The DNA comes from three mammoth molars found through excavation in Siberia in the early 1970s by Russian paleontologist Andrei Sher who is known for his mammoth research. Though the molars were found years ago, the DNA samples in them which would have rapidly degraded were well preserved because of the freezing conditions.
The study was published in the journal Nature.
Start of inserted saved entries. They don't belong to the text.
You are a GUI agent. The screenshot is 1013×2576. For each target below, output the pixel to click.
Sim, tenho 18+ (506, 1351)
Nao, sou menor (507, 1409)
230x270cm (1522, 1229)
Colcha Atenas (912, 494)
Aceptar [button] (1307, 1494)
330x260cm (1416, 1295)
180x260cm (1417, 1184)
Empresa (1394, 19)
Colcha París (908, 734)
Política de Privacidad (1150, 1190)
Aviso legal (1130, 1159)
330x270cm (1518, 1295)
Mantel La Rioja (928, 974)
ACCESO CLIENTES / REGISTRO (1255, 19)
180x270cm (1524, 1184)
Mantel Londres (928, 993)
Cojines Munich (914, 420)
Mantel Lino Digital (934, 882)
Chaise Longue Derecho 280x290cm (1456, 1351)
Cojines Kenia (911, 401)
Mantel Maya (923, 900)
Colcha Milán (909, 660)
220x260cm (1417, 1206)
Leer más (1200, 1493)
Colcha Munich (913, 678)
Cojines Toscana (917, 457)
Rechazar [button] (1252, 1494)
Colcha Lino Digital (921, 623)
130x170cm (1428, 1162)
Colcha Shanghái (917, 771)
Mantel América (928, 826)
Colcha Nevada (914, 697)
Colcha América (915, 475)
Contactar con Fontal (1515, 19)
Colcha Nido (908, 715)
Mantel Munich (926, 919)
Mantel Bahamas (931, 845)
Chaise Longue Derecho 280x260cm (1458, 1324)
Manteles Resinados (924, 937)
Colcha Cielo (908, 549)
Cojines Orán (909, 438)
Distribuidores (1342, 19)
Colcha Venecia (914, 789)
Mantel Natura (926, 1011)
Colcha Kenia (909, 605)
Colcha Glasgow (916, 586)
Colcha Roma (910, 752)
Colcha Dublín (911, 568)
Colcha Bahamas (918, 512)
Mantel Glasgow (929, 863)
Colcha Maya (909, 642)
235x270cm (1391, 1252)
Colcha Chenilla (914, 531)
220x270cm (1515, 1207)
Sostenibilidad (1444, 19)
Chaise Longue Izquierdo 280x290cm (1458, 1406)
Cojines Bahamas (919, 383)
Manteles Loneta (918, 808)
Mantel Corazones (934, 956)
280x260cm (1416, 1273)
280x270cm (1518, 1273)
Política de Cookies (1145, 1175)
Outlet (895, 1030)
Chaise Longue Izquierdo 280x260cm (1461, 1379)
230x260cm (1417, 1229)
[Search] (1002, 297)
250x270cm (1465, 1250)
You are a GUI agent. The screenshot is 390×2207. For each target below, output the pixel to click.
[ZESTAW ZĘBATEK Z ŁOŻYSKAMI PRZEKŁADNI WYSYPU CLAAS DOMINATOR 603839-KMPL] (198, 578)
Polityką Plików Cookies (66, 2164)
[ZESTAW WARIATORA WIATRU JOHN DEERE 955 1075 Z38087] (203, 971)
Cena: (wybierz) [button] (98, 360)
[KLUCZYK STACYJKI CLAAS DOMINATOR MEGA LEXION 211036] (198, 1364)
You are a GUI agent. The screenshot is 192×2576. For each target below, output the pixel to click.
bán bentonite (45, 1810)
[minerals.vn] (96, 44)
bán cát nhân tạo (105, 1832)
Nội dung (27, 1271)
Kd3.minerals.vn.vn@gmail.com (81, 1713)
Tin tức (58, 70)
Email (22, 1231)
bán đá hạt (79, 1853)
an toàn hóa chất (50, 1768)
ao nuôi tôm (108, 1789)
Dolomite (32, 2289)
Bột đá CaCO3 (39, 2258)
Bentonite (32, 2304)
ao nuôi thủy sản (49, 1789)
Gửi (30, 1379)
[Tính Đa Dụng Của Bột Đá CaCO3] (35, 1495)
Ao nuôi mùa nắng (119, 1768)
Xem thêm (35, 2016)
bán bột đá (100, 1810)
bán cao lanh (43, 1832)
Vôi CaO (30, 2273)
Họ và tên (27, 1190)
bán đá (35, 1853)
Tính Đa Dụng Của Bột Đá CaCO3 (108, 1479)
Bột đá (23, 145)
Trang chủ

This is the first time that DNA has been sequenced and authenticated from million-year-old specimens. Extracting the DNA from the samples was a challenging experience for the researchers from the Centre for Palaeogenetics in Stockholm. The scientists found that only minute amounts of DNA remained in the samples and they were degraded into very small fragments
"This DNA is incredibly old. The samples are a thousand times older than Viking remains, and even pre-date the existence of humans and Neanderthals," says senior author Love Dalén, a Professor of evolutionary genetics at the Centre for Palaeogenetics in Stockholm.
Until now, the oldest DNA came from a 700,000-year-old horse that lived in Canada's Yukon territory and DNA was sequenced in 2013.
Among the three, the oldest molar has been nicknamed the Krestovka mammoth, after the village near which it was discovered and it was approximately 1.2 million years old. Another molar named Adycha mammoth found near the Adycha river was approximately 1 to 1.2 million years old and the Chukochya mammoth found near the Chukochya river was roughly 700,000 years old.
"Breaking this somewhat magical barrier of more than one-million-years-old opens a new time window, so to say, and evolutionary perspective," says lead study author Tom van der Valk.
The analyses shows that the Columbian mammoth that inhabited North America during the last ice age was a hybrid between the woolly mammoth and a previously unknown genetic lineage of the mammoth. The study provided new insights into how well and how fast mammoths became adapted to cold climates and opened doors for a broad array of future studies on other species as well.